▶ What to produce
The records below must be returned in full and unaltered.

▶ Provided records
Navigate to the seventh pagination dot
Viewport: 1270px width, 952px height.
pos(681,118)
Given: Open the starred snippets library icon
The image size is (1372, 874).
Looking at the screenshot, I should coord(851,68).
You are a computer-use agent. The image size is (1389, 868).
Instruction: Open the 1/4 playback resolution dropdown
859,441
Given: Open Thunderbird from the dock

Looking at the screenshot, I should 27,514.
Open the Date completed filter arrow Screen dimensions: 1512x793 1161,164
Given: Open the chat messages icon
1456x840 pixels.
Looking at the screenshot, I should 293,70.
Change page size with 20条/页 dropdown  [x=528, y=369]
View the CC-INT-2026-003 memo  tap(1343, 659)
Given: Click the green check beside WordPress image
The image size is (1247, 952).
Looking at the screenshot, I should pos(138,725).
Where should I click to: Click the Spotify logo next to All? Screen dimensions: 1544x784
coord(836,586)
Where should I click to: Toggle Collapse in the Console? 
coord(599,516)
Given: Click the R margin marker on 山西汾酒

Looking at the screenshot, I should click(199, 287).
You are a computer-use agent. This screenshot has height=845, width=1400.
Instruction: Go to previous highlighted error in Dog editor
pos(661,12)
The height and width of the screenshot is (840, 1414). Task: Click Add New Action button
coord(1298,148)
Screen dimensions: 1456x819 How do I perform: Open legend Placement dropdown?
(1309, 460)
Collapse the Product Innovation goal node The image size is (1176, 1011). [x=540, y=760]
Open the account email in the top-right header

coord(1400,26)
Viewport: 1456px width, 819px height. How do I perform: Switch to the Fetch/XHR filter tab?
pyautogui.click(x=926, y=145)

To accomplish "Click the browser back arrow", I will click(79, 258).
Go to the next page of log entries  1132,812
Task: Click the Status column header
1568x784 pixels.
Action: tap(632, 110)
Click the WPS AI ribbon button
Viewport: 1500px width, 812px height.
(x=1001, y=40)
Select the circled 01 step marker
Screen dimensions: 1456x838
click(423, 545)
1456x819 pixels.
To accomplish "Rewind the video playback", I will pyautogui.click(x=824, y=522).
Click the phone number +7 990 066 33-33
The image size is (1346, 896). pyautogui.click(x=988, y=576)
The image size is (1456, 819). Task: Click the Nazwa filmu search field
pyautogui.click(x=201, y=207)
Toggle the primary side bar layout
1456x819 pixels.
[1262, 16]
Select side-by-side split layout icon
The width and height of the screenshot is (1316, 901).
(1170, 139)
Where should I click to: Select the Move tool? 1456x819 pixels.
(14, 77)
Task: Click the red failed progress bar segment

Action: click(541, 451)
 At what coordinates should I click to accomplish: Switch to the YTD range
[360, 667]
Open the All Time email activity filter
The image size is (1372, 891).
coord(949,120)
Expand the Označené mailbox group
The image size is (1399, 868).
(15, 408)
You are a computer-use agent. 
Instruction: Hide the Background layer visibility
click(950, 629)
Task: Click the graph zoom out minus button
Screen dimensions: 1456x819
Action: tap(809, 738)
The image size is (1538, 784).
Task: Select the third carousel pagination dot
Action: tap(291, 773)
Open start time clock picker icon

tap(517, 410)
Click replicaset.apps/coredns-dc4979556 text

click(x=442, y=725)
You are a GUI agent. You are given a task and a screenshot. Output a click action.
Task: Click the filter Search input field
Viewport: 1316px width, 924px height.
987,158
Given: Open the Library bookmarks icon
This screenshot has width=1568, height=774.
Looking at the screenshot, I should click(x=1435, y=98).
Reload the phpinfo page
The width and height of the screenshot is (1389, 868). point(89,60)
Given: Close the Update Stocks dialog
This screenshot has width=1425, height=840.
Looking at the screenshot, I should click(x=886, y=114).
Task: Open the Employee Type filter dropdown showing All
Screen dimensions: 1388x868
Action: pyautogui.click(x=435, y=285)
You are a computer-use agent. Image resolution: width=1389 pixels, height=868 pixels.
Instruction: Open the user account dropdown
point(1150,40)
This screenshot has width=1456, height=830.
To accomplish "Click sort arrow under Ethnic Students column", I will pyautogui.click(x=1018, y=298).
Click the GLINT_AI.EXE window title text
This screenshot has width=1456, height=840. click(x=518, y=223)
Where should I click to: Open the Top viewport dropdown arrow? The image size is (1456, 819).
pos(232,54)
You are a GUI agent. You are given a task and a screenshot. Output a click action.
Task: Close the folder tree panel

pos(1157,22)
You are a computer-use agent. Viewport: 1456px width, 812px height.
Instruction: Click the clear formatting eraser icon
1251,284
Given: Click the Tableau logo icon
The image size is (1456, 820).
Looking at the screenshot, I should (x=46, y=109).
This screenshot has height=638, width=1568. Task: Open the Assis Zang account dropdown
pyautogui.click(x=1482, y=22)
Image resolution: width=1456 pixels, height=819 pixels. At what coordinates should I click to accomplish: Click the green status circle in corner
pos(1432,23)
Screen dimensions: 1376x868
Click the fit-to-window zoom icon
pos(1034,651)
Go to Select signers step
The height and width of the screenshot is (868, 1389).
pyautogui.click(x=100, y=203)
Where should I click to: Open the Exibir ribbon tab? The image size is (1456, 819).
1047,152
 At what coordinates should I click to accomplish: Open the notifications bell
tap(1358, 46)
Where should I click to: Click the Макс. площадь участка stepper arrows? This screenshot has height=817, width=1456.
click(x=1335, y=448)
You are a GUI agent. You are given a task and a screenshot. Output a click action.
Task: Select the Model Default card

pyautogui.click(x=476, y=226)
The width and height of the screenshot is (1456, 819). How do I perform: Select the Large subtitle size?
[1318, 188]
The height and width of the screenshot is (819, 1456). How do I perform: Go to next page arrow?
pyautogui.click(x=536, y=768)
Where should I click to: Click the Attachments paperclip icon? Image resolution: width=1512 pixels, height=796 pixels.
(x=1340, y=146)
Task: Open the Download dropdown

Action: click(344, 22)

▶ Written response
Navigate to the seventh pagination dot
Viewport: 1270px width, 952px height.
pos(681,118)
Given: Open the starred snippets library icon
The image size is (1372, 874).
Looking at the screenshot, I should coord(851,68).
You are a computer-use agent. The image size is (1389, 868).
Instruction: Open the 1/4 playback resolution dropdown
859,441
Given: Open Thunderbird from the dock

Looking at the screenshot, I should 27,514.
Open the Date completed filter arrow Screen dimensions: 1512x793 1161,164
Given: Open the chat messages icon
1456x840 pixels.
Looking at the screenshot, I should 293,70.
Change page size with 20条/页 dropdown  [x=528, y=369]
View the CC-INT-2026-003 memo  tap(1343, 659)
Given: Click the green check beside WordPress image
The image size is (1247, 952).
Looking at the screenshot, I should pos(138,725).
Where should I click to: Click the Spotify logo next to All? Screen dimensions: 1544x784
coord(836,586)
Where should I click to: Toggle Collapse in the Console? 
coord(599,516)
Given: Click the R margin marker on 山西汾酒

Looking at the screenshot, I should click(199, 287).
You are a computer-use agent. This screenshot has height=845, width=1400.
Instruction: Go to previous highlighted error in Dog editor
pos(661,12)
The height and width of the screenshot is (840, 1414). Task: Click Add New Action button
coord(1298,148)
Screen dimensions: 1456x819 How do I perform: Open legend Placement dropdown?
(1309, 460)
Collapse the Product Innovation goal node The image size is (1176, 1011). [x=540, y=760]
Open the account email in the top-right header

coord(1400,26)
Viewport: 1456px width, 819px height. How do I perform: Switch to the Fetch/XHR filter tab?
pyautogui.click(x=926, y=145)

To accomplish "Click the browser back arrow", I will click(79, 258).
Go to the next page of log entries  1132,812
Task: Click the Status column header
1568x784 pixels.
Action: tap(632, 110)
Click the WPS AI ribbon button
Viewport: 1500px width, 812px height.
(x=1001, y=40)
Select the circled 01 step marker
Screen dimensions: 1456x838
click(423, 545)
1456x819 pixels.
To accomplish "Rewind the video playback", I will pyautogui.click(x=824, y=522).
Click the phone number +7 990 066 33-33
The image size is (1346, 896). pyautogui.click(x=988, y=576)
The image size is (1456, 819). Task: Click the Nazwa filmu search field
pyautogui.click(x=201, y=207)
Toggle the primary side bar layout
1456x819 pixels.
[1262, 16]
Select side-by-side split layout icon
The width and height of the screenshot is (1316, 901).
(1170, 139)
Where should I click to: Select the Move tool? 1456x819 pixels.
(14, 77)
Task: Click the red failed progress bar segment

Action: click(541, 451)
 At what coordinates should I click to accomplish: Switch to the YTD range
[360, 667]
Open the All Time email activity filter
The image size is (1372, 891).
coord(949,120)
Expand the Označené mailbox group
The image size is (1399, 868).
(15, 408)
You are a computer-use agent. 
Instruction: Hide the Background layer visibility
click(950, 629)
Task: Click the graph zoom out minus button
Screen dimensions: 1456x819
Action: tap(809, 738)
The image size is (1538, 784).
Task: Select the third carousel pagination dot
Action: tap(291, 773)
Open start time clock picker icon

tap(517, 410)
Click replicaset.apps/coredns-dc4979556 text

click(x=442, y=725)
You are a GUI agent. You are given a task and a screenshot. Output a click action.
Task: Click the filter Search input field
Viewport: 1316px width, 924px height.
987,158
Given: Open the Library bookmarks icon
This screenshot has width=1568, height=774.
Looking at the screenshot, I should click(x=1435, y=98).
Reload the phpinfo page
The width and height of the screenshot is (1389, 868). point(89,60)
Given: Close the Update Stocks dialog
This screenshot has width=1425, height=840.
Looking at the screenshot, I should click(x=886, y=114).
Task: Open the Employee Type filter dropdown showing All
Screen dimensions: 1388x868
Action: pyautogui.click(x=435, y=285)
You are a computer-use agent. Image resolution: width=1389 pixels, height=868 pixels.
Instruction: Open the user account dropdown
point(1150,40)
This screenshot has width=1456, height=830.
To accomplish "Click sort arrow under Ethnic Students column", I will pyautogui.click(x=1018, y=298).
Click the GLINT_AI.EXE window title text
This screenshot has width=1456, height=840. click(x=518, y=223)
Where should I click to: Open the Top viewport dropdown arrow? The image size is (1456, 819).
pos(232,54)
You are a GUI agent. You are given a task and a screenshot. Output a click action.
Task: Close the folder tree panel

pos(1157,22)
You are a computer-use agent. Viewport: 1456px width, 812px height.
Instruction: Click the clear formatting eraser icon
1251,284
Given: Click the Tableau logo icon
The image size is (1456, 820).
Looking at the screenshot, I should (x=46, y=109).
This screenshot has height=638, width=1568. Task: Open the Assis Zang account dropdown
pyautogui.click(x=1482, y=22)
Image resolution: width=1456 pixels, height=819 pixels. At what coordinates should I click to accomplish: Click the green status circle in corner
pos(1432,23)
Screen dimensions: 1376x868
Click the fit-to-window zoom icon
pos(1034,651)
Go to Select signers step
The height and width of the screenshot is (868, 1389).
pyautogui.click(x=100, y=203)
Where should I click to: Open the Exibir ribbon tab? The image size is (1456, 819).
1047,152
 At what coordinates should I click to accomplish: Open the notifications bell
tap(1358, 46)
Where should I click to: Click the Макс. площадь участка stepper arrows? This screenshot has height=817, width=1456.
click(x=1335, y=448)
You are a GUI agent. You are given a task and a screenshot. Output a click action.
Task: Select the Model Default card

pyautogui.click(x=476, y=226)
The width and height of the screenshot is (1456, 819). How do I perform: Select the Large subtitle size?
[1318, 188]
The height and width of the screenshot is (819, 1456). How do I perform: Go to next page arrow?
pyautogui.click(x=536, y=768)
Where should I click to: Click the Attachments paperclip icon? Image resolution: width=1512 pixels, height=796 pixels.
(x=1340, y=146)
Task: Open the Download dropdown

Action: click(344, 22)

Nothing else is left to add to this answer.